Ham Radio in Popular Culture: TV Shows, Movies, and Books

Ham radio has made its appearances in various forms of popular culture over the years. Here are a few examples:

TV Shows:

  • “Emergency!”: The popular 1970s show often depicted the use of ham radio communication in emergency situations.
  • “Fargo”: In the show, the character Hanzee Dent uses ham radio to communicate with a local ham operator in order to track a suspect.
  • “Jericho”: The post-apocalyptic show features ham radio communication as a means of communication in the aftermath of a disaster.
  • “MacGyver”: The TV show features the character MacGyver as an amateur radio operator who often uses his handheld ham radio to communicate with others in different parts of the world.
  • “The Walking Dead”: Ham radio is used by various characters throughout the show to try and make contact with other survivors or communities outside their own.
  • “The X-Files”: In the episode “Max”, Mulder and Scully use ham radio to communicate with a group of UFO enthusiasts who believe they have captured a signal from an alien spacecraft.
  • “Breaking Bad”: In one episode, Walter White uses a ham radio to listen in on police frequencies and avoid being caught.
  • “Stranger Things”: The characters often use portable radios to communicate locally, and in a few episodes they use them to communicate longer distances across the nation.
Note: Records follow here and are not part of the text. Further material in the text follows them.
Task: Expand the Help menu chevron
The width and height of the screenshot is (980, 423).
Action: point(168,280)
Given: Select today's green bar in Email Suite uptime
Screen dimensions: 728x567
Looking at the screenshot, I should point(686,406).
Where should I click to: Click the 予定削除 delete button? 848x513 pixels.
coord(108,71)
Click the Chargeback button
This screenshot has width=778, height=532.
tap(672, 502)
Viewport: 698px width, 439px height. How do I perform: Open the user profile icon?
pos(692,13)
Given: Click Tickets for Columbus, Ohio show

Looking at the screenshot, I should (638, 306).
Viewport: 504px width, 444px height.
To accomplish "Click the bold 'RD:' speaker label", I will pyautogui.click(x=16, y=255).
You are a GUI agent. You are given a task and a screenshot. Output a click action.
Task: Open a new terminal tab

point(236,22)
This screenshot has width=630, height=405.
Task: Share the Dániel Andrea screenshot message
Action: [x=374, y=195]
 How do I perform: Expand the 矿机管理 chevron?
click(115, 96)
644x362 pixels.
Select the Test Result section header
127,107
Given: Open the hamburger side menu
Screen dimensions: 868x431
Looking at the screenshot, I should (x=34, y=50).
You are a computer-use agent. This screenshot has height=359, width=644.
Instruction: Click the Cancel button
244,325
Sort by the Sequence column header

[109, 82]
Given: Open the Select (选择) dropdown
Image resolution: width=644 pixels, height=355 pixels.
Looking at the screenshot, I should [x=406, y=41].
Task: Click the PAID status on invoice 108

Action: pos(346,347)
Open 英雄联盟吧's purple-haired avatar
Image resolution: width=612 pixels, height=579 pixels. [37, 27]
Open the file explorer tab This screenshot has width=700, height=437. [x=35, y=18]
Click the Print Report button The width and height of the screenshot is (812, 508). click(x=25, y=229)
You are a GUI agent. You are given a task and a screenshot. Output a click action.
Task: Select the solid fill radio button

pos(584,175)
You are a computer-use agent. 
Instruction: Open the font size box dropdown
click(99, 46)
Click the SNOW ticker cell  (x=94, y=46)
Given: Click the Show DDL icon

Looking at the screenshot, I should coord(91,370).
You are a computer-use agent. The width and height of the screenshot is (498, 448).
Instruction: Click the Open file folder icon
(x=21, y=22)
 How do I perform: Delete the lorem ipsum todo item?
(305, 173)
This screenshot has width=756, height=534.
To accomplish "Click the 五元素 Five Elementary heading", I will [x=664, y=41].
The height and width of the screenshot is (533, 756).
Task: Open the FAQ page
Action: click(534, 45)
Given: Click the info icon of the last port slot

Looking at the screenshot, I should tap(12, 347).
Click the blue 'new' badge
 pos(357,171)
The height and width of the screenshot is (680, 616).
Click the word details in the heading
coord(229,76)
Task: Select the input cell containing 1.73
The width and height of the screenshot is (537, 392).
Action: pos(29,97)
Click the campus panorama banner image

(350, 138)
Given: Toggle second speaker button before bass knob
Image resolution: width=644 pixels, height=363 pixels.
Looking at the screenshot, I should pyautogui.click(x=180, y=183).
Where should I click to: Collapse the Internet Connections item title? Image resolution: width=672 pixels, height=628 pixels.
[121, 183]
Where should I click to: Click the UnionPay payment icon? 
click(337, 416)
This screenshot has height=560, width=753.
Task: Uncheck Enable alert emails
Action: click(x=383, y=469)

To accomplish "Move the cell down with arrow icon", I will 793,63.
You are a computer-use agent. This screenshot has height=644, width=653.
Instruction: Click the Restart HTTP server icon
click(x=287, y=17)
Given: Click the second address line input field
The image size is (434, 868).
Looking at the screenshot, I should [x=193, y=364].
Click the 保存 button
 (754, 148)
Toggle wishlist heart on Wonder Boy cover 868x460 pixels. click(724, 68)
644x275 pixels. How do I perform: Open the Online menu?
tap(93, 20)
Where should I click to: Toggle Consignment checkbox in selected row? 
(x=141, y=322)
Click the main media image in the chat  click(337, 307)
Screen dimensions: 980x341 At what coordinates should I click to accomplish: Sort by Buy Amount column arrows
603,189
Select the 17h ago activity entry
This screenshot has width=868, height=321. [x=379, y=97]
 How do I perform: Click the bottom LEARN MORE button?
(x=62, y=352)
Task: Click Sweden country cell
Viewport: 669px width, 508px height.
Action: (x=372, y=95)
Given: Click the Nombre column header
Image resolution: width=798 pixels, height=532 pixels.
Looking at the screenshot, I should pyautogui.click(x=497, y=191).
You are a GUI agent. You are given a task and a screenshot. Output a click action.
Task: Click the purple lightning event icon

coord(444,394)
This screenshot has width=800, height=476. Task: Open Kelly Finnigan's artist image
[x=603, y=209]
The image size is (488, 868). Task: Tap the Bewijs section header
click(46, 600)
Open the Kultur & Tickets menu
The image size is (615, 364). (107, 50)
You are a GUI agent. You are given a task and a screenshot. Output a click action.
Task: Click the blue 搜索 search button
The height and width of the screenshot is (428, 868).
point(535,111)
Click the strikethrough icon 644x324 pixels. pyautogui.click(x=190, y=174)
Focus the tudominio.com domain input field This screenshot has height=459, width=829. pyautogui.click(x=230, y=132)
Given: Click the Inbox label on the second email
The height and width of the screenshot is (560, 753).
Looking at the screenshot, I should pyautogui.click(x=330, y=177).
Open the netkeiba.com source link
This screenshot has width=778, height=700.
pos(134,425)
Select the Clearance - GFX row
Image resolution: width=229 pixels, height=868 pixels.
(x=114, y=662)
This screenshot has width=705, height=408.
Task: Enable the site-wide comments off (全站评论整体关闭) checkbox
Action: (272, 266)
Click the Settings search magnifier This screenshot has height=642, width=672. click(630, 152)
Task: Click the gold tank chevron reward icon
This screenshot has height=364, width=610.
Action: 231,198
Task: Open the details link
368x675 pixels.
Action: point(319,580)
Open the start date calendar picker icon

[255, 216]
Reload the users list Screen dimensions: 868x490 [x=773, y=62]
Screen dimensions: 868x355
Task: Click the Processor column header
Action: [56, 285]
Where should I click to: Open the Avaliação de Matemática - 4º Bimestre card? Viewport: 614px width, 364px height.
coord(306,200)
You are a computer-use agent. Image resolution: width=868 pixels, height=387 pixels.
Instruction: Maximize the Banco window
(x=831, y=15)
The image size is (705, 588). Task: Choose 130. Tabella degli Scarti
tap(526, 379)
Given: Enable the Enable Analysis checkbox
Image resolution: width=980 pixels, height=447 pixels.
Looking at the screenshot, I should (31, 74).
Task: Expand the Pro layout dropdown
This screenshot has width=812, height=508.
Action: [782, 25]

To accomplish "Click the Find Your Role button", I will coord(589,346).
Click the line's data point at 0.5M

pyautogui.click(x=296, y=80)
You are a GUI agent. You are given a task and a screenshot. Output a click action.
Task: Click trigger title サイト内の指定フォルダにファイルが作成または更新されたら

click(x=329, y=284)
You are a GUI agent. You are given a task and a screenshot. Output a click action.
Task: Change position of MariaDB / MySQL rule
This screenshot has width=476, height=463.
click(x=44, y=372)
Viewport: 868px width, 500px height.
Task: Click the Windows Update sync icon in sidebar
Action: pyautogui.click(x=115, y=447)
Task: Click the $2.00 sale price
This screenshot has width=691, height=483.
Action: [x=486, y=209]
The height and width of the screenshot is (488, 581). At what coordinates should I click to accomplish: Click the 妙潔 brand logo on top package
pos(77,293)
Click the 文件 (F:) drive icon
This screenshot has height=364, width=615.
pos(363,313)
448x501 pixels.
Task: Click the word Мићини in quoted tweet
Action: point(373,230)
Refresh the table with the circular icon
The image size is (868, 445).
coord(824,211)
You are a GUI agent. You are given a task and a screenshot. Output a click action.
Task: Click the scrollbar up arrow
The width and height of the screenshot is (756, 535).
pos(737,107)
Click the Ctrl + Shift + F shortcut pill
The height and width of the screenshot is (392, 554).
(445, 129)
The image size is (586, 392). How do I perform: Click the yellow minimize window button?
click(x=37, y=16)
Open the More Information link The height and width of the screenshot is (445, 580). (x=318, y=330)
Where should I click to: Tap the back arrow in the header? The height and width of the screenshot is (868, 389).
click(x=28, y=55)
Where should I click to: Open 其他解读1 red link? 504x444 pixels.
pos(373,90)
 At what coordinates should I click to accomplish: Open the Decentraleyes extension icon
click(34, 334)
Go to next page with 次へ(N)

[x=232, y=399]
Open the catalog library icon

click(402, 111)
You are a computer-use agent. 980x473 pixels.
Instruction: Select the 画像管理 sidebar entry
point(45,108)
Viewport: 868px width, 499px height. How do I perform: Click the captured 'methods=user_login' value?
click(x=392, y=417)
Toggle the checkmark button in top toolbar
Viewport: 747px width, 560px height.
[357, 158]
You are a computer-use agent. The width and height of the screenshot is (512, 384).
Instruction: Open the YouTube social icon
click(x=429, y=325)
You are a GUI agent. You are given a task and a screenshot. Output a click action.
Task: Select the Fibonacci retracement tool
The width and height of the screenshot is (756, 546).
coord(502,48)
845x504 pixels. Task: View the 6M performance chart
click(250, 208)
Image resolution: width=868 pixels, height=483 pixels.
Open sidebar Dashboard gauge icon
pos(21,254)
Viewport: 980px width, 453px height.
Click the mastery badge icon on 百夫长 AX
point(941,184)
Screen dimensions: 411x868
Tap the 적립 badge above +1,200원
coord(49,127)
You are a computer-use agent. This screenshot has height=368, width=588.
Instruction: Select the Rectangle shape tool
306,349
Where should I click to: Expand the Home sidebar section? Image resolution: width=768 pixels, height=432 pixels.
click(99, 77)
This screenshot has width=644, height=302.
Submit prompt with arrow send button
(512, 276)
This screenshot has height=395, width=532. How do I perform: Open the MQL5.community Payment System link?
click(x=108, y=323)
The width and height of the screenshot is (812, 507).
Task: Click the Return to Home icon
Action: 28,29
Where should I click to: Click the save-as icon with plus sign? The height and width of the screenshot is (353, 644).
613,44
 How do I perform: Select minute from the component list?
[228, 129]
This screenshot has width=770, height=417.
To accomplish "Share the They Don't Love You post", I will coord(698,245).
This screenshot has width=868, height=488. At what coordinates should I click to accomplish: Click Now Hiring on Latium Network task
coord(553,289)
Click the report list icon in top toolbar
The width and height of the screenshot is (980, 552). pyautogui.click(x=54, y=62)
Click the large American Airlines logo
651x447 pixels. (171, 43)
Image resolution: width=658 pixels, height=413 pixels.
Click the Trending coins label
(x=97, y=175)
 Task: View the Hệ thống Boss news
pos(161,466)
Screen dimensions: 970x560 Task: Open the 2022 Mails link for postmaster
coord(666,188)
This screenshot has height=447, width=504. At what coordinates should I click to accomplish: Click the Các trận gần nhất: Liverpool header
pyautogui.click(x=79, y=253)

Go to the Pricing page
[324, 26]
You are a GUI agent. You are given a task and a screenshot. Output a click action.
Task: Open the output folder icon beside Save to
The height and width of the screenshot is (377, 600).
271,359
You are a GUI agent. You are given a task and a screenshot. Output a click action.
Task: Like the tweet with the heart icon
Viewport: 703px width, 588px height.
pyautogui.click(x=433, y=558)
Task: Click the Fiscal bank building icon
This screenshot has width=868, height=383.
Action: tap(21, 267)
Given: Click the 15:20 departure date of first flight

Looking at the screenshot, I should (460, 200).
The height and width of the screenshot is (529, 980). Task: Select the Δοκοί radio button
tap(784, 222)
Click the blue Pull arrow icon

  • “Frequency”: The movie tells the story of a man who is able to communicate with his deceased father through a ham radio that somehow allows communication across time.
  • “Apollo 13”: Ham radio communication is used to establish contact with the crew during their space mission.
  • “Jurassic Park III”: Ham radio is used by the characters in the movie to try and make contact with a rescue team after their plane crashes on an island filled with dangerous dinosaurs.
  • “The Peacemaker”: George Clooney’s character uses a ham radio to communicate with the U.S. government during a crisis involving stolen nuclear weapons in Eastern Europe.
  • “The Andromeda Strain”: Ham radio is used by a group of scientists to communicate with a satellite and track down the source of a deadly virus.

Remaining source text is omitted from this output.